*** STUDY MATERIAL ***
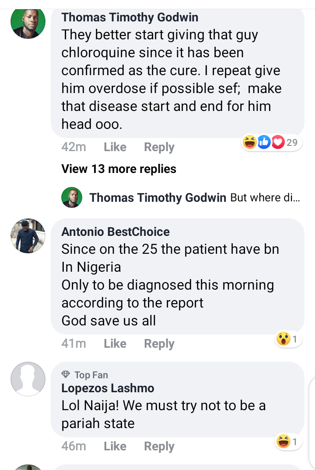Click the laughing emoji on Lopezos's comment
Screen dimensions: 315x470
[283, 442]
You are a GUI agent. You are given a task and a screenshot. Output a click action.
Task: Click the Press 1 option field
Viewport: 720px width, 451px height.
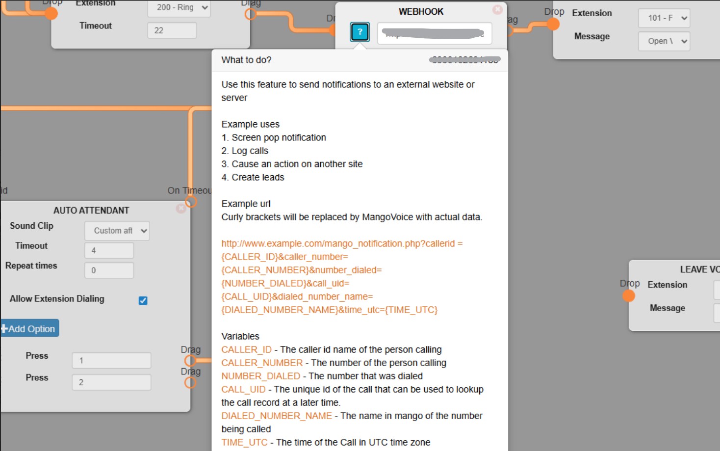click(111, 360)
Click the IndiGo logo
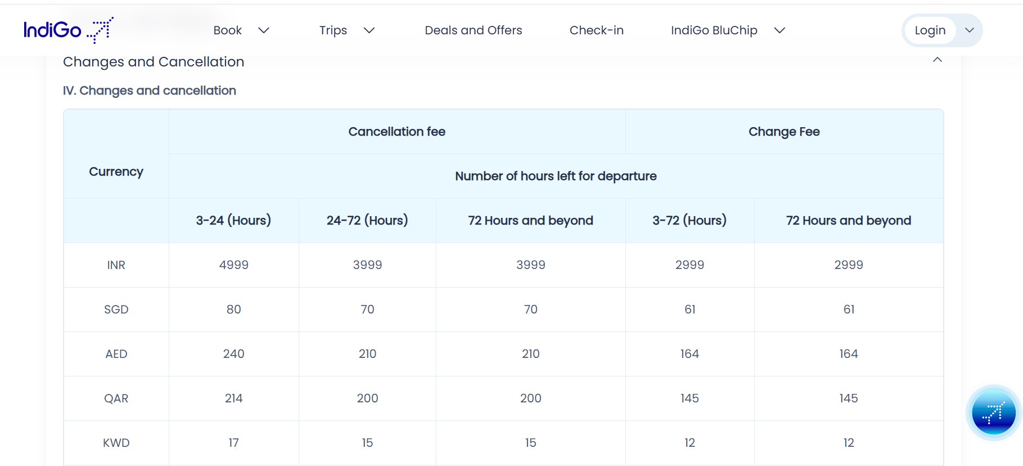The image size is (1023, 466). (x=68, y=30)
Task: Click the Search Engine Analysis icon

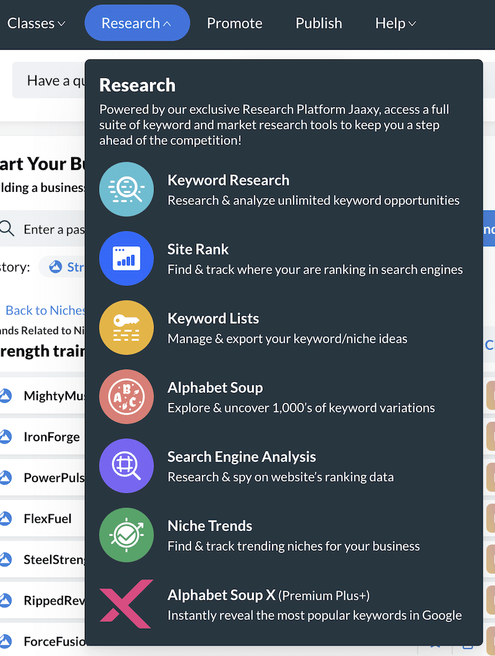Action: 126,466
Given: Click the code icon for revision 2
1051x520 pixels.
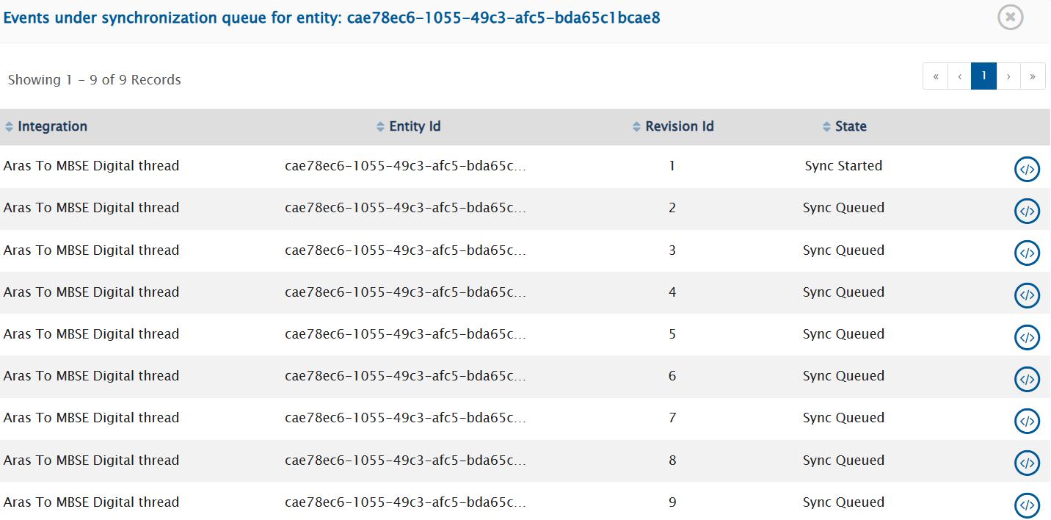Looking at the screenshot, I should [x=1027, y=211].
*** End of STUDY MATERIAL ***
[PROBLEM TO SOLVE] The lines to retype begin with the one containing "Click the IndiGo logo" and end with the last line of the records. Reproduce them exactly and omit the pictures.

[RESULT OF THIS TASK]
Click the IndiGo logo
The image size is (1023, 466). (x=68, y=30)
Task: Click the Search Engine Analysis icon

Action: 126,466
Given: Click the code icon for revision 2
1051x520 pixels.
Looking at the screenshot, I should [x=1027, y=211].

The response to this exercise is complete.